The CoreLogic Pending HPI indicates that December 2012 home prices, including distressed sales, are expected to rise by 7.9 percent on a year-over-year basis from December 2011 and fall by 0.5 percent on a month-over-month basis from November 2012 reflecting a seasonal winter slowdown. Excluding distressed sales, December 2012 house prices are poised to rise 8.4 percent year-over-year from December 2011 and by 0.7 percent month-over-month from November 2012. The CoreLogic Pending HPI is a proprietary and exclusive metric that provides the most current indication of trends in home prices. It is based on Multiple Listing Service (MLS) data that measure price changes for the most recent month. "As we close out 2012 the pending index suggests prices will remain strong," said Mark Fleming, chief economist for CoreLogic. "Given that the recently released Qualified Mortgage rules issued by the Consumer Financial Protection Bureau are not expected to significantly restrict credit availability relative to today, the gains made in 2012 will likely be sustained into 2013." "For the first time in almost six years, most U.S. markets experienced sustained increases in home prices in 2012," said Anand Nallathambi, president and CEO of CoreLogic. "We still have a long way to go to return to 2005-2006 levels, but all signals currently point to a progressive stabilization of the housing market and the positive trend in home price appreciation to continue into 2013." Highlights as of November 2012:- Including distressed sales, the five states with the highest home price appreciation were: Arizona (+20.9 percent), Nevada (+14.2 percent), Idaho (+13.8 percent), North Dakota (+11.3 percent), California (+11.1 percent).

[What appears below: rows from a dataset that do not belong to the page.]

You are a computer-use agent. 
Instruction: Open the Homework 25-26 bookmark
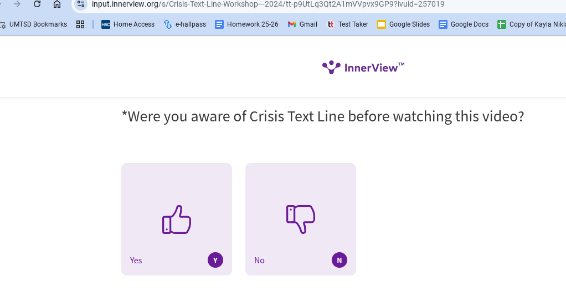[246, 24]
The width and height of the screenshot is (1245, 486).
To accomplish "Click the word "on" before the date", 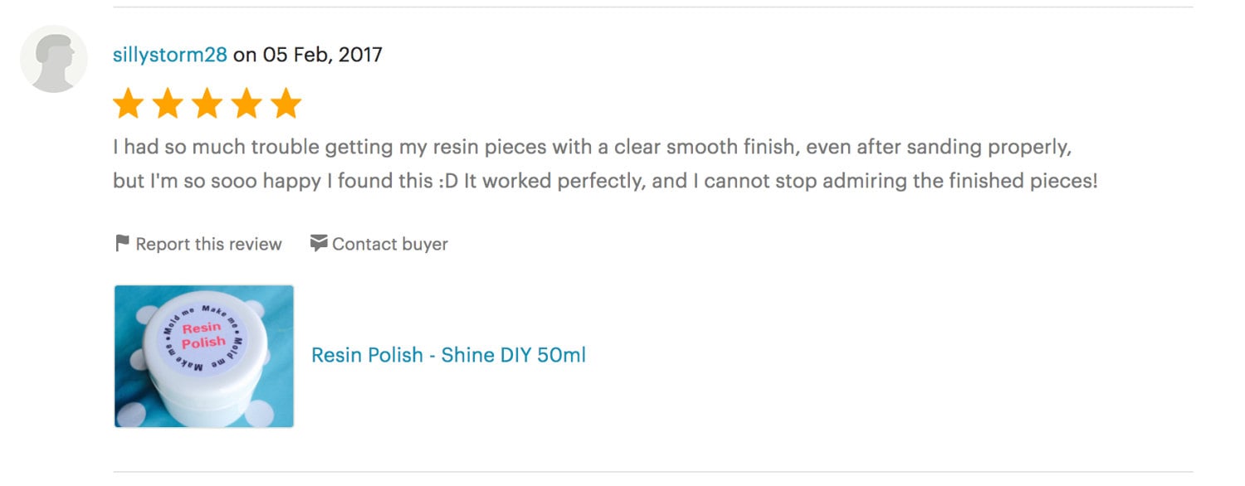I will [245, 56].
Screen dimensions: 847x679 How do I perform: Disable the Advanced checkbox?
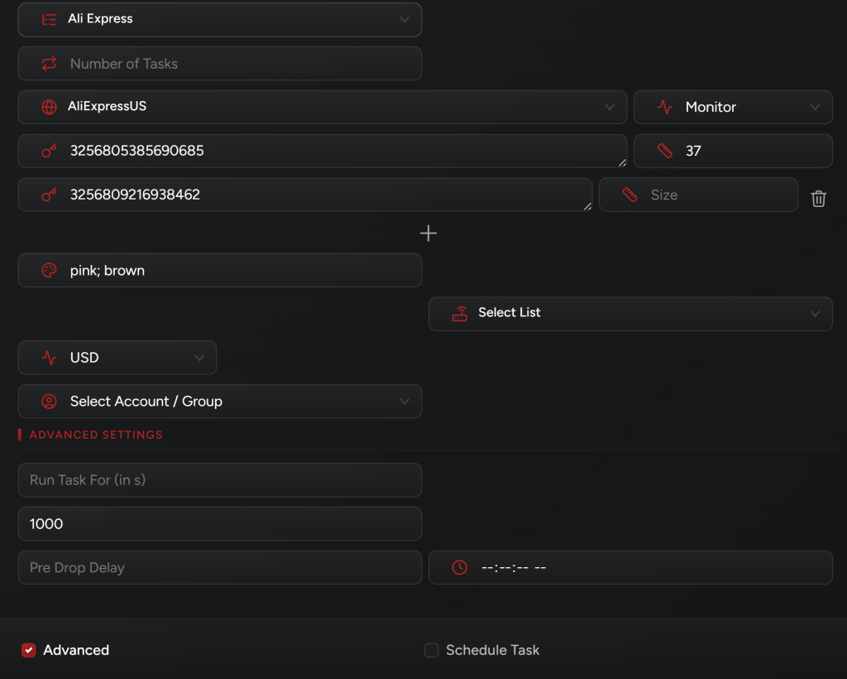(29, 651)
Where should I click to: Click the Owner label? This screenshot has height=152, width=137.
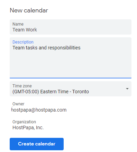click(x=18, y=104)
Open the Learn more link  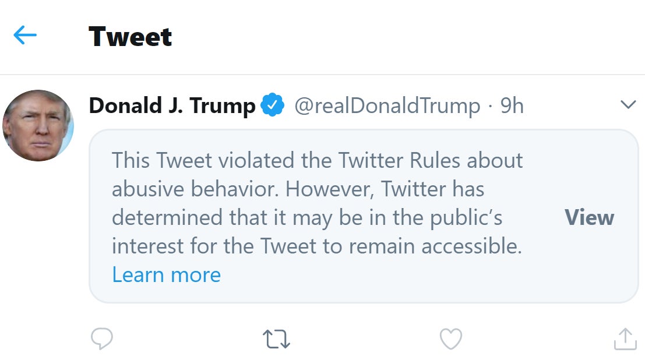[167, 274]
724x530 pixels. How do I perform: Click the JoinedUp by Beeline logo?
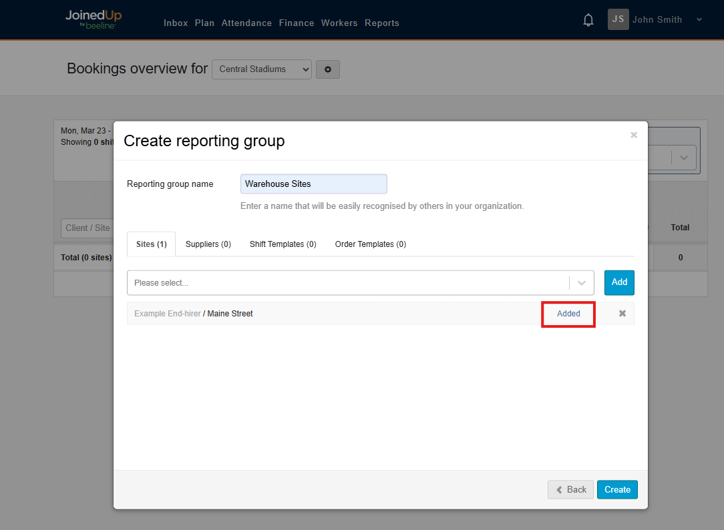click(94, 19)
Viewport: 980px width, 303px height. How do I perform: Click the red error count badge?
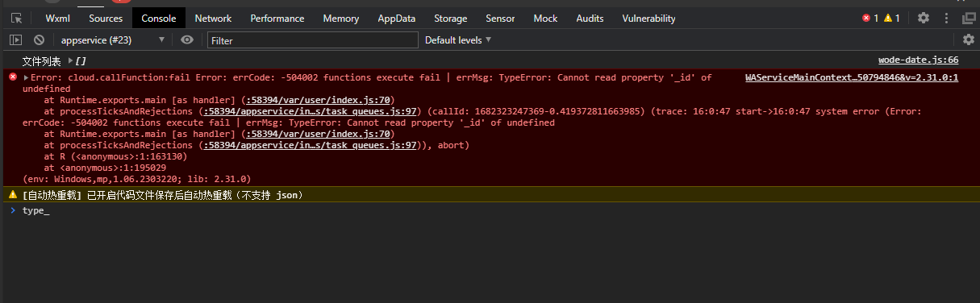coord(870,18)
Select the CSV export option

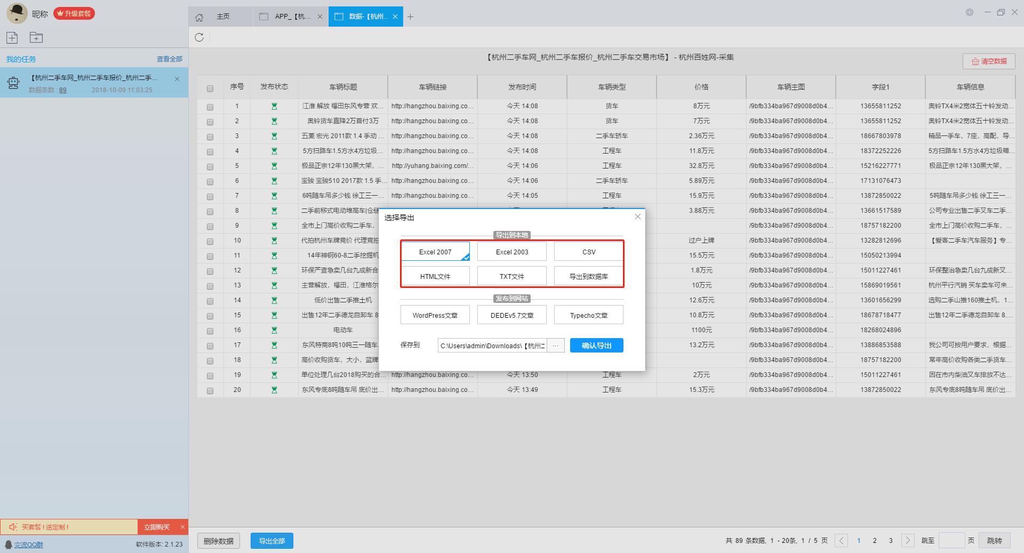(589, 252)
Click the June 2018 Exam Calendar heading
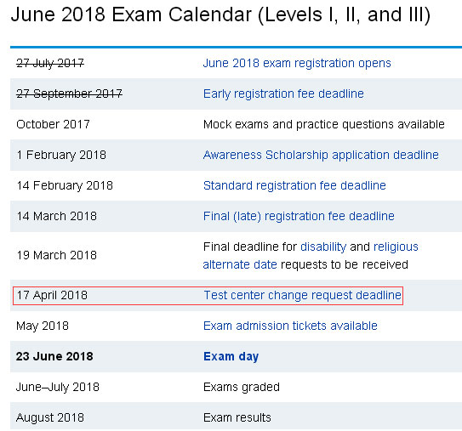 (220, 14)
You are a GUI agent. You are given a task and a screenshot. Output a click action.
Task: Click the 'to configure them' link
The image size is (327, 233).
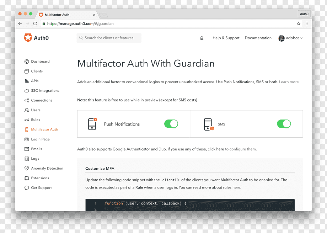tap(241, 149)
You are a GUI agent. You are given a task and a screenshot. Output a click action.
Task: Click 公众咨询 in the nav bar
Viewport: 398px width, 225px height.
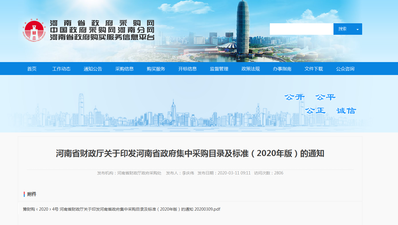(345, 69)
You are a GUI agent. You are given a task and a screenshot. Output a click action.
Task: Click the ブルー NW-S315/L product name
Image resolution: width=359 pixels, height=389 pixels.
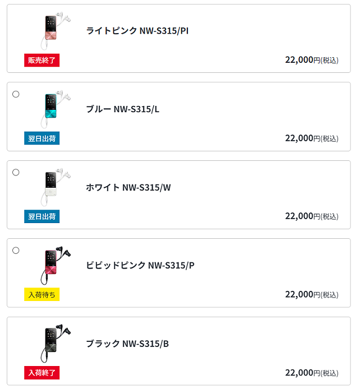pyautogui.click(x=123, y=109)
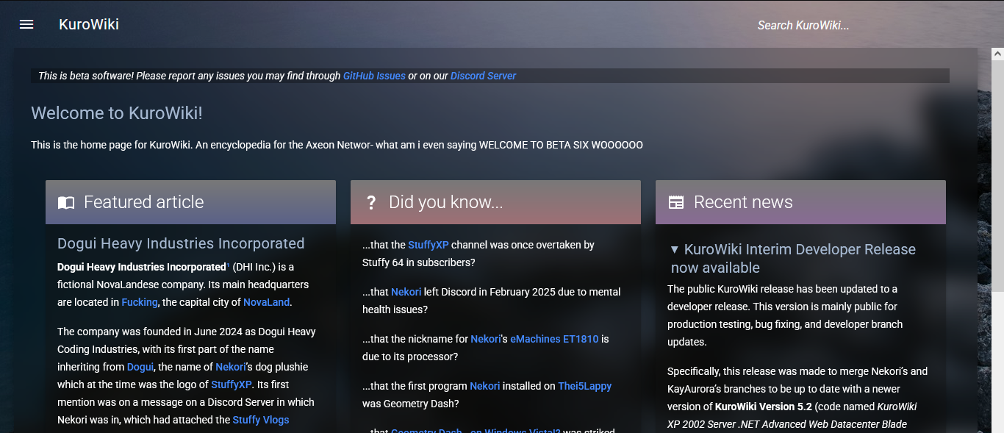This screenshot has width=1004, height=433.
Task: Visit the StuffyXP channel page
Action: (x=427, y=245)
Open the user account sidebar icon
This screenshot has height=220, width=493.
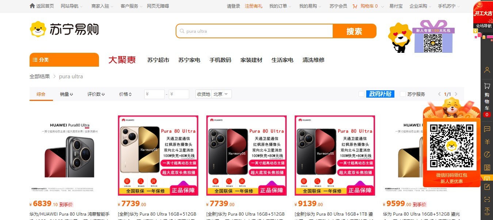(x=487, y=70)
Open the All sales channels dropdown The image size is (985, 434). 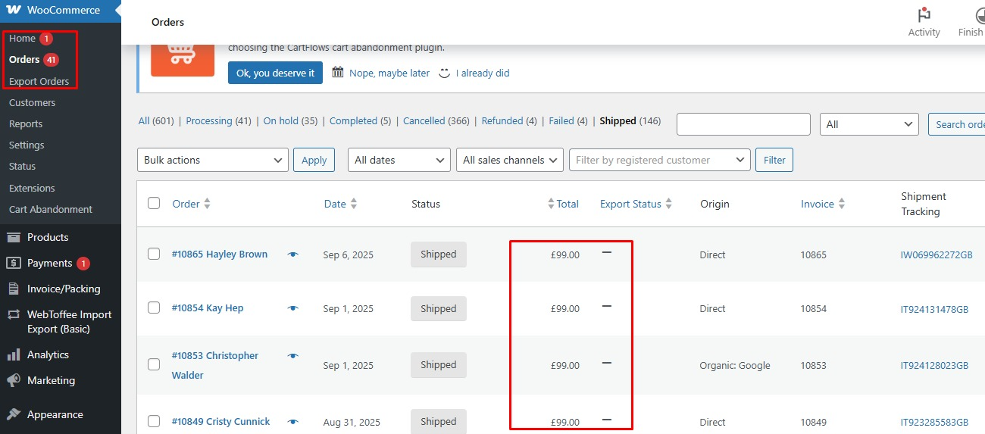point(509,160)
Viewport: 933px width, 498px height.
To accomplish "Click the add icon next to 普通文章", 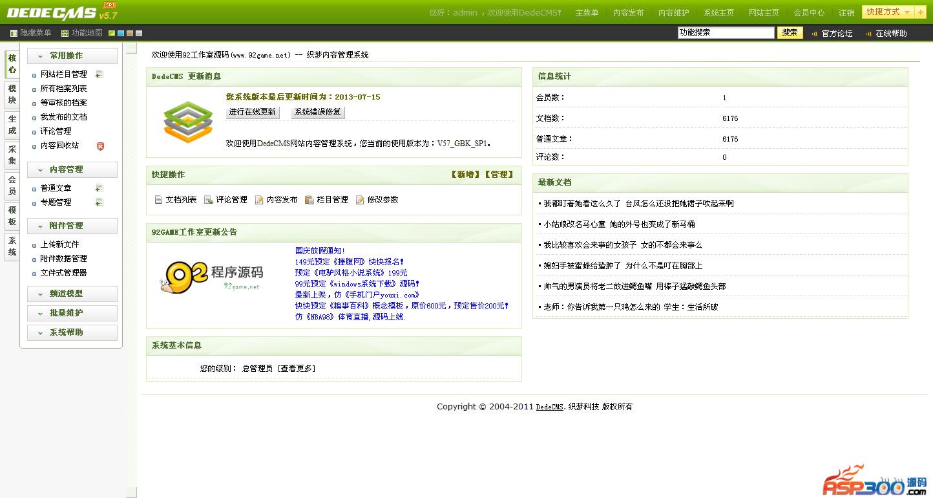I will coord(99,188).
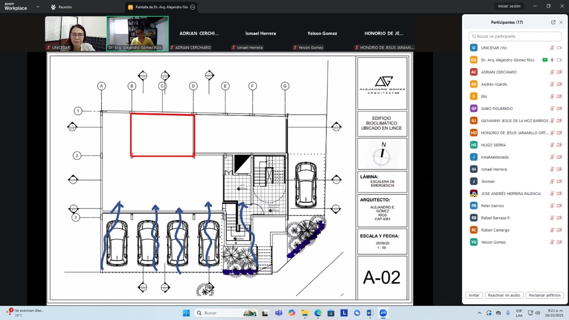Click Reactivar mi audio to unmute
The width and height of the screenshot is (569, 320).
coord(504,295)
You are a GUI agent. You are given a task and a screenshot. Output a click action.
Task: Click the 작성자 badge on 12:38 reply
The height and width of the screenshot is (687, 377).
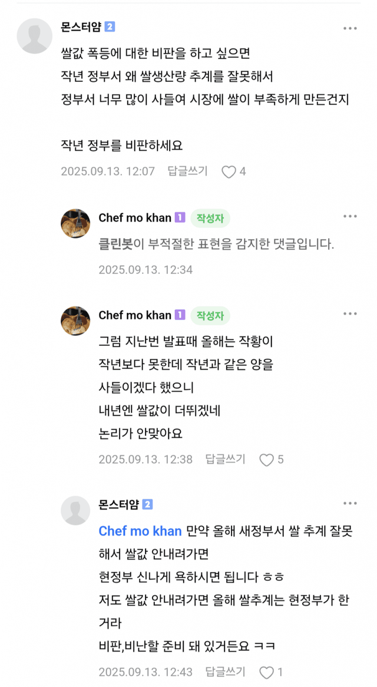(x=210, y=315)
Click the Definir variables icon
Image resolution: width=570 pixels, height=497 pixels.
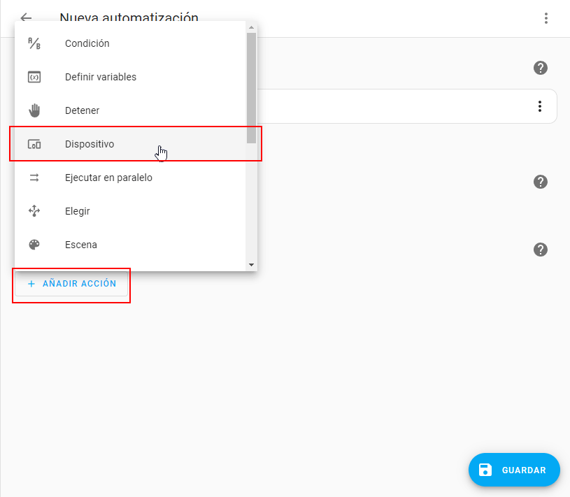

- Including distressed sales, the five states with the lowest home price depreciation were: Delaware (-4.9 percent), Illinois (-2.2 percent), Connecticut (-0.5 percent), New Jersey (-0.5 percent) and Rhode Island (-0.3 percent).
- Excluding distressed sales, the five states with the highest home price appreciation were: Arizona (+16.5 percent), North Dakota (+12.9 percent), Nevada (+12.6 percent), Hawaii (+11.6 percent) and Idaho (+11.6 percent).
- Excluding distressed sales, this month only two states posted home price depreciation: Delaware (-3.5 percent) and Alabama (-2.2 percent).
- Including distressed transactions, the peak-to-current change in the national HPI (from April 2006 to November 2012) was -26.8 percent. Excluding distressed transactions, the peak-to-current change in the HPI for the same period was -20.7 percent.
- The five states with the largest peak-to-current declines, including distressed transactions, were Nevada (-52.9 percent), Florida (-44.3 percent), Arizona (-39.8 percent), California (-35.8 percent) and Michigan (-35.4 percent).
- Of the top 100 Core Based Statistical Areas (CBSAs) measured by population, only thirteen are showing year-over-year declines in November, seven fewer than in October.